Brimming with vibrant hues of blue, red and yellow, Photoshop CS: 72 by 110 inches, 300 DPI, RGB, square pixels, default gradient "Blue, Red, Yellow" mousedown y=11050 x=3350, mouseup y=16300 x=19900, 2009, is a quintessential example of Cory Arcangel’s salient Photoshop Gradient Demonstrations. With each title disclosing the specific x and y coordinates of pre-set colours in the graphics-editing programme Adobe Photoshop, Arcangel’s series of glossy c-prints examines the relationship between art history and modern technology. Utilising digitally concocted pigments and technical printing, the present work becomes an algebraic readymade that pays irreverent homage to Marcel Duchamp and the American Colour Field painters.
Discovering high-speed internet connection whilst studying at the Oberlin Conservatory of Music in 1996, Arcangel became fascinated with the myriad possibilities surrounding the realm of contemporary technology. Pairing his classical guitar studies with courses in music technology and coding, the artist developed an exceptional practice spanning internet-based interventions that saw him repurpose digital tools such as Youtube, Garageband and Photoshop. He remarked, ‘I wait for culture to swim by me, and then I snap it up’ (Cory Arcangel, quoted in Miranda Siegel, ‘The Joys of Obsolescence’, New York Magazine, 15 May 2011, online).

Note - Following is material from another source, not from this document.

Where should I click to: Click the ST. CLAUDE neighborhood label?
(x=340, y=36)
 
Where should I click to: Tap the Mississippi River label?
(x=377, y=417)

First garnering critical acclaim in the early 2000s with tongue-in-cheek works that reworked the mechanisms of old computer games, Arcangel became one of the leading contemporary artists to explore the intersection between artistic creation and the digital. As noted by Christiane Paul on the occasion of the artist’s exhibition at the Whitney Museum of American Art, Arcangel’s works ‘ultimately do not evaluate technology itself but the human perspective on it—the ways in which we play with tools to engage the world’ (Christiane Paul, Cory Arcangel: Pro Tools, exh. brochure, Whitney Museum of American Art, New York, 2011, p. 28). Layering primary colours in a way that is redolent of a colour temperature chart, the present work touches precisely upon this notion of phenomenological human perspective.